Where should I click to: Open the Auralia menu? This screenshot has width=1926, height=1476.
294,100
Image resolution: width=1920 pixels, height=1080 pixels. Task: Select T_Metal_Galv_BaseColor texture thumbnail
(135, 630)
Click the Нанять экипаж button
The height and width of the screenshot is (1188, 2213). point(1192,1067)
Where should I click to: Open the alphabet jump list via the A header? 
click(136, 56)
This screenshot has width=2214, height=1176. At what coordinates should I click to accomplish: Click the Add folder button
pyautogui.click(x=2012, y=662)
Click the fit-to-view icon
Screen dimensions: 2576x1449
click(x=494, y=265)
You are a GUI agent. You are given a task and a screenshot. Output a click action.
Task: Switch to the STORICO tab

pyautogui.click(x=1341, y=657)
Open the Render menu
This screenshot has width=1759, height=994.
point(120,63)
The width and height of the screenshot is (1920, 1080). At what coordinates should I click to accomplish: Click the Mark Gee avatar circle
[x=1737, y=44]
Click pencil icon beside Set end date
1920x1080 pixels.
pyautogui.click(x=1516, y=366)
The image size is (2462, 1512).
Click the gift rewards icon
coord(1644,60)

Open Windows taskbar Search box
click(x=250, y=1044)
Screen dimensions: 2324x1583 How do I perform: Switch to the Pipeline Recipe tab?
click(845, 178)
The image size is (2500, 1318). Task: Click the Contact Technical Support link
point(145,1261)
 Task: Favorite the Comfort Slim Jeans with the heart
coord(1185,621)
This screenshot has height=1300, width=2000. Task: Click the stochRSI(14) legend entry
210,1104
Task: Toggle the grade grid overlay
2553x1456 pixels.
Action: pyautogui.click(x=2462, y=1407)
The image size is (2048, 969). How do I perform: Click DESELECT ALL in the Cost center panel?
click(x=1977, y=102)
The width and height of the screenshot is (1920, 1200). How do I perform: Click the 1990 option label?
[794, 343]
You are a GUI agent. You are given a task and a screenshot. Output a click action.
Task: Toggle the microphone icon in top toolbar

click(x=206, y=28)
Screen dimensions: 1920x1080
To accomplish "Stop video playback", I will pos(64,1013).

§

• Problem statement: Copy the records above. Leave out nothing.

• Answer section:
Where should I click to: Open the Auralia menu? This screenshot has width=1926, height=1476.
294,100
Image resolution: width=1920 pixels, height=1080 pixels. Task: Select T_Metal_Galv_BaseColor texture thumbnail
(135, 630)
Click the Нанять экипаж button
The height and width of the screenshot is (1188, 2213). point(1192,1067)
Where should I click to: Open the alphabet jump list via the A header? 
click(136, 56)
This screenshot has width=2214, height=1176. At what coordinates should I click to accomplish: Click the Add folder button
pyautogui.click(x=2012, y=662)
Click the fit-to-view icon
Screen dimensions: 2576x1449
click(x=494, y=265)
You are a GUI agent. You are given a task and a screenshot. Output a click action.
Task: Switch to the STORICO tab

pyautogui.click(x=1341, y=657)
Open the Render menu
This screenshot has width=1759, height=994.
point(120,63)
The width and height of the screenshot is (1920, 1080). At what coordinates should I click to accomplish: Click the Mark Gee avatar circle
[x=1737, y=44]
Click pencil icon beside Set end date
1920x1080 pixels.
pyautogui.click(x=1516, y=366)
The image size is (2462, 1512).
Click the gift rewards icon
coord(1644,60)

Open Windows taskbar Search box
click(x=250, y=1044)
Screen dimensions: 2324x1583 How do I perform: Switch to the Pipeline Recipe tab?
click(845, 178)
The image size is (2500, 1318). Task: Click the Contact Technical Support link
point(145,1261)
 Task: Favorite the Comfort Slim Jeans with the heart
coord(1185,621)
This screenshot has height=1300, width=2000. Task: Click the stochRSI(14) legend entry
210,1104
Task: Toggle the grade grid overlay
2553x1456 pixels.
Action: pyautogui.click(x=2462, y=1407)
The image size is (2048, 969). How do I perform: Click DESELECT ALL in the Cost center panel?
click(x=1977, y=102)
The width and height of the screenshot is (1920, 1200). How do I perform: Click the 1990 option label?
[794, 343]
You are a GUI agent. You are given a task and a screenshot. Output a click action.
Task: Toggle the microphone icon in top toolbar

click(x=206, y=28)
Screen dimensions: 1920x1080
To accomplish "Stop video playback", I will pos(64,1013).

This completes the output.